Growing cases of genetic disorders and fast track drug approval by regulatory agencies are generating revenue prospects for gene therapy market players.
Growing cases of genetic disorders and fast track drug approval by regulatory agencies are generating revenue prospects for gene therapy market players.
Fact.MR, New York: The latest report by Fact.MR on global gene therapy market projects a healthy growth through 2021 and was valued around US$ 5 Bn by 2026. Rising cases of cancer cases such as lymphoblastic leukemia and other rare genetic orders across countries such as United States, UK and Germany are propelling the adoption of gene therapy. Additionally, increasing application of gene therapy for diseases such as cystic fibrosis, muscular dystrophy, hemophilia, immunodeficiency syndrome and other cancer results from defective genes is spurring the growth of market. According to Fact.MR’s analysis, leading players are investing heavily in the research and development funding for the development and fast track approval of novel medicines for such rare genetic disorders.

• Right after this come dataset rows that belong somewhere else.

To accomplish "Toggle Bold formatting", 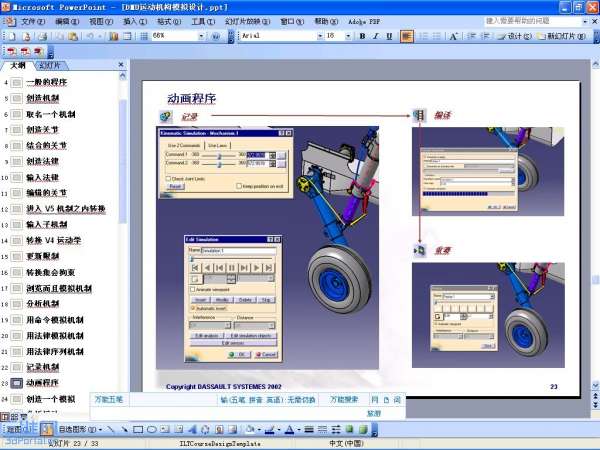I will (361, 36).
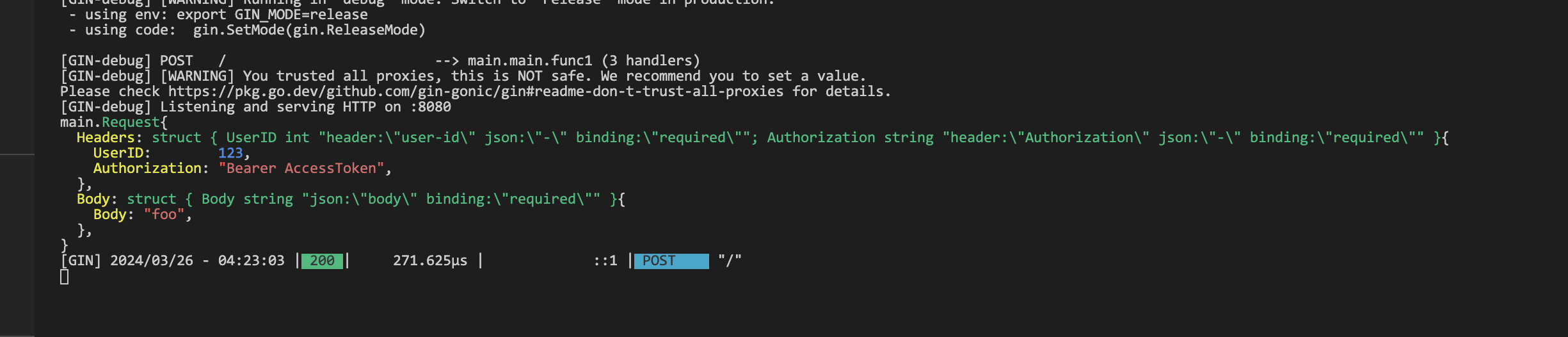
Task: Place cursor at the empty terminal prompt block
Action: point(64,276)
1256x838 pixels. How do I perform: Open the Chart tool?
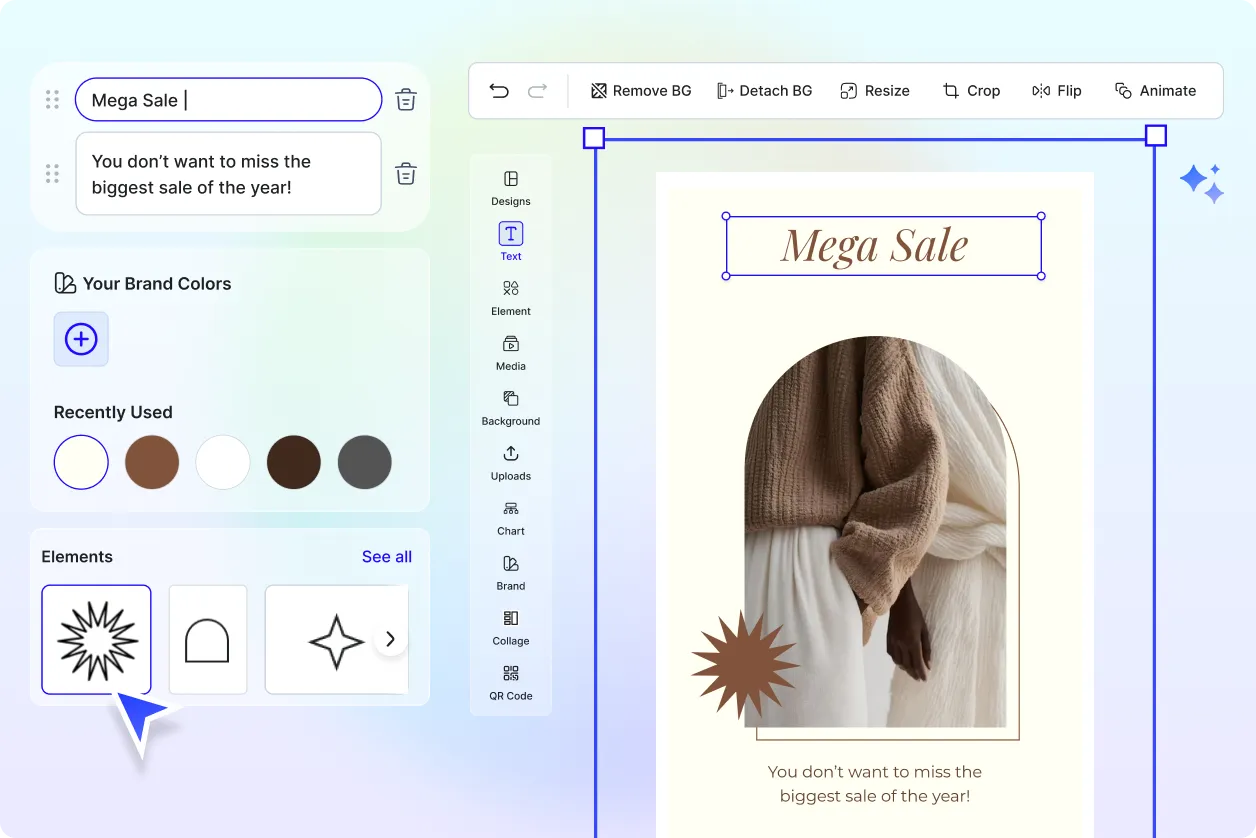511,517
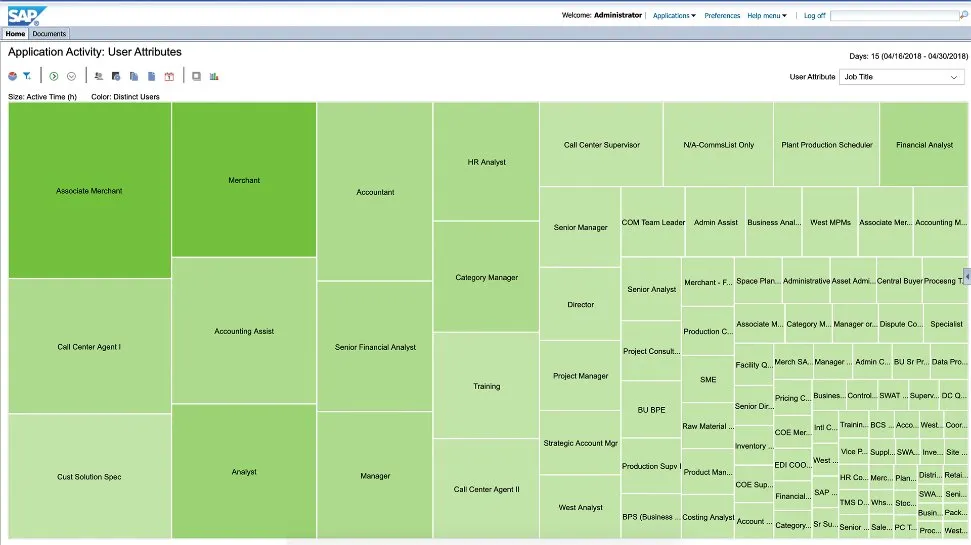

Furthermore, government regulatory bodies such as U.S. Food & Drugs Administration (FDA), European Medicine Agencies (EMA) and others are initiating the awareness programs for these rare immunodeficiency disease. Along with that, these regulatory bodies have approved for drugs such as yescarta and kymriah, for treatment of B-cell lymphoblastic leukemia and relapsed B-cell Acute Lymphoblastic Leukemia (ALL). However, revenue for these two drugs is expected to drop over the course of time.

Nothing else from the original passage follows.